■ Goal
Pick out every line of the listing below that contains the string "Task", and copy each one unchanged.

● ● ● ● ●

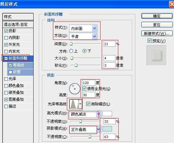Toggle 消除锯齿 checkbox
Screen dimensions: 174x143
[x=88, y=104]
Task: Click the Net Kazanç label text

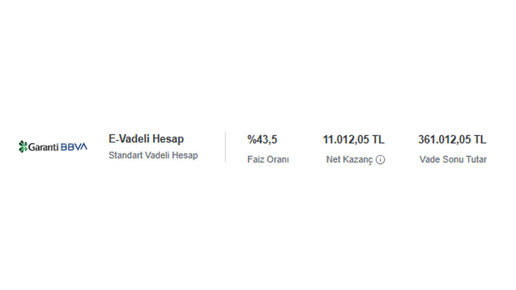Action: (349, 160)
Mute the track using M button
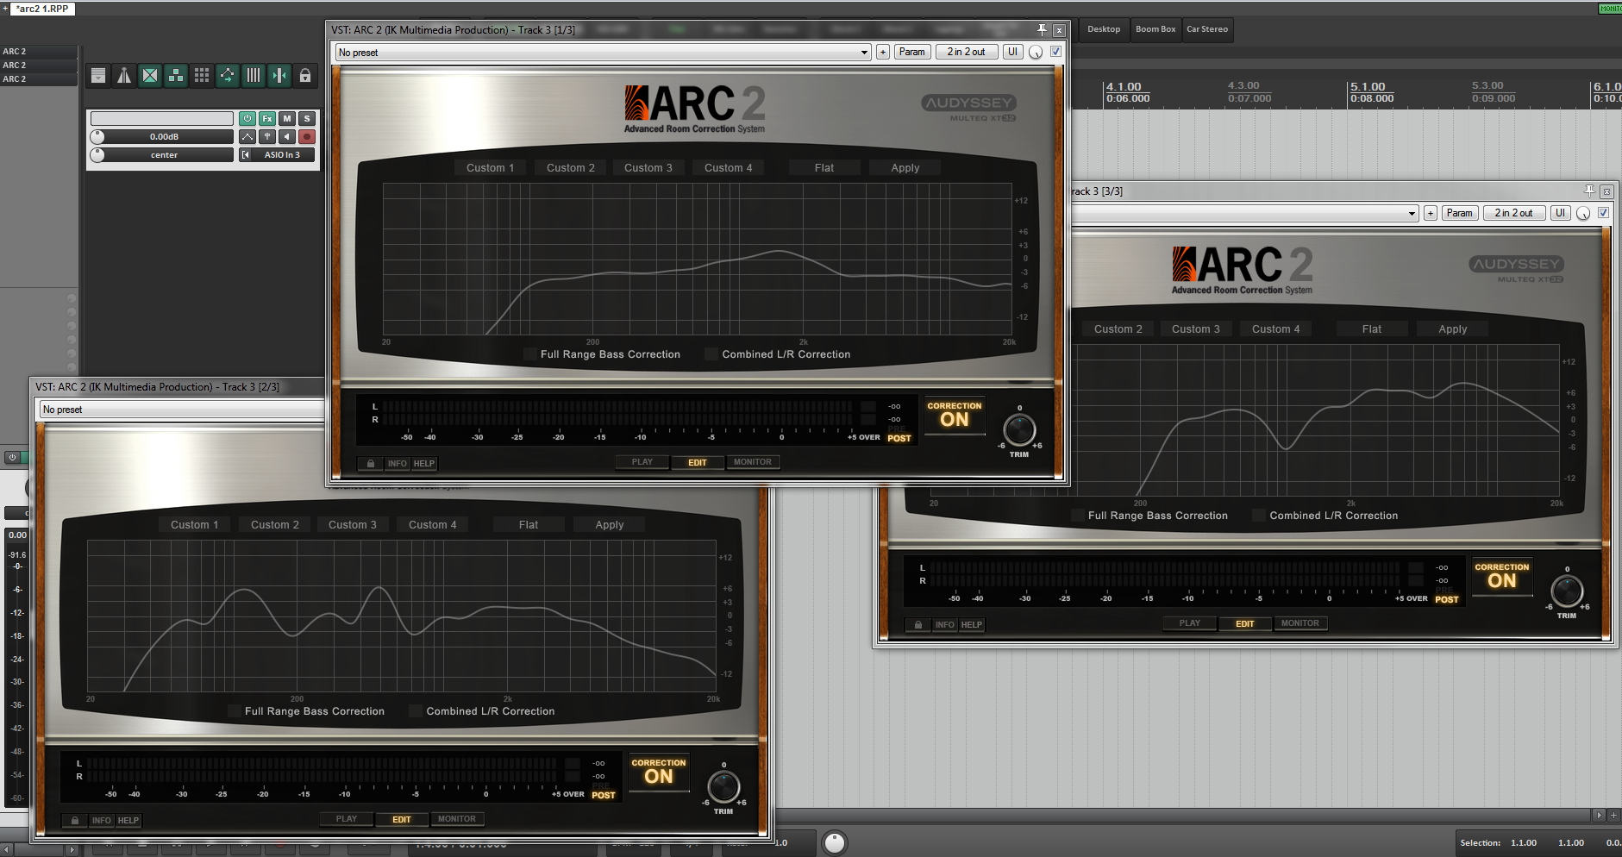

● ● ● ● ●

■ Correct answer
Task: Click the Net Kazanç label text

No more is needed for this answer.